Courtesy of Zara.

An Intimate French Wedding & the Summer Whites Edit

There are so many beautiful ways to get married. Some weddings are grand and generous, filled with music, dancing, family, and friends from every chapter of life. Others are smaller, quieter, and built around a table. I don’t think one is more meaningful than the other. What matters, perhaps, is choosing the form of celebration that feels true to the people at the center of it.

A wedding, like a life, should be allowed to have its own proportions. It does not have to resemble anyone else’s dream. It does not have to follow every tradition, every expectation, or every beautiful idea one has seen elsewhere. It does not have to become a whole season of events, unless that is what genuinely brings you joy. It can be expansive and festive, if that is what feels right. It can also be simple, intimate, and deeply joyful in a quieter way.

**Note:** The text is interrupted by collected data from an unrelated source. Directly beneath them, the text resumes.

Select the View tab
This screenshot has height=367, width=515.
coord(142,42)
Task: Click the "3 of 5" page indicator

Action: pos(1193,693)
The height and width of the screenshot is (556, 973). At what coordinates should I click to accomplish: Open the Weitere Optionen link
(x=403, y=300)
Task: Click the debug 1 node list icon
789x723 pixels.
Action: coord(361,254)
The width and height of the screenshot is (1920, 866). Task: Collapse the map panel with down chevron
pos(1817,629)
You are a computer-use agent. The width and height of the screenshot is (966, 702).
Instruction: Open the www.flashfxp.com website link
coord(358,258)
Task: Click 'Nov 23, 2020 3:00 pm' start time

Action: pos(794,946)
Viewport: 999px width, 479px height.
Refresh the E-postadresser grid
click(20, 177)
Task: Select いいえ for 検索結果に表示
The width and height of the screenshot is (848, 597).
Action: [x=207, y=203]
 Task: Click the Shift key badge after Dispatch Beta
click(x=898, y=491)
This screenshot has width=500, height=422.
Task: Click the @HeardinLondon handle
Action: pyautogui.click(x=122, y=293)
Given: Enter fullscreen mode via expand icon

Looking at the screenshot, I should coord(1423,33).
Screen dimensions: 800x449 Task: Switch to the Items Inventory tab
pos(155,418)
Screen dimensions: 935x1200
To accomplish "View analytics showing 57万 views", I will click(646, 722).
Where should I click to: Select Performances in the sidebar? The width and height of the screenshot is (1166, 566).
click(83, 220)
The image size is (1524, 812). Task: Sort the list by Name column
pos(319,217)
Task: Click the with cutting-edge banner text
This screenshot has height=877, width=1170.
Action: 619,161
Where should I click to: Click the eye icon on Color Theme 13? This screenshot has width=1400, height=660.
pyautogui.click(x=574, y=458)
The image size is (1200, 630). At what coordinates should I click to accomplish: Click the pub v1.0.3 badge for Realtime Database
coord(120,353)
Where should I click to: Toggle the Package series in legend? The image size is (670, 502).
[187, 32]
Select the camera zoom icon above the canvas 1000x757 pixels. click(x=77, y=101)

As we began thinking about our own wedding, I realized I was naturally drawn to something smaller. More intimate. Closer, perhaps, to the feeling of a family dinner than to a grand event. Our wedding will take place in Amsterdam, where we live, with fewer than twenty people in total. The exact place will remain a surprise for our guests. There will be a civil ceremony in the afternoon, followed by a four-course dinner in the evening. No DJ, no large party, no formal dress code, no elaborate program. Just a joyful, convivial celebration around a beautiful table, and perhaps, if the evening feels like continuing, a bistro afterward for anyone who wishes to stay a little longer.

To me, this feels very French in spirit. Not because it follows a particular rule, or because there is only one French way to celebrate. But because there is something I have always loved in the idea of doing things simply, carefully, and without too much fuss. A place with charm and character. White tablecloths. A few flowers. Good food. People we love. A sense of occasion, but nothing ostentatious. Something pretty, without being decorated into another version of itself. Something joyful, without needing to be choreographed. Something special, but still very much like us.

And perhaps this is what planning a wedding has reminded me: the most beautiful celebration is not the one that follows a particular idea of what a wedding should be. It is the one where you can breathe. The one that leaves room for the moment itself.

If you have always dreamed of a grand wedding, with dancing, many guests, and a whole weekend of celebration, I think that is wonderful. There is something beautiful about gathering everyone you love in one place. But if you have quietly felt that you might want something smaller, a civil ceremony, a dinner, a handful of people, a day that feels intimate, personal, and quietly joyful, I hope you know that this can be beautiful too.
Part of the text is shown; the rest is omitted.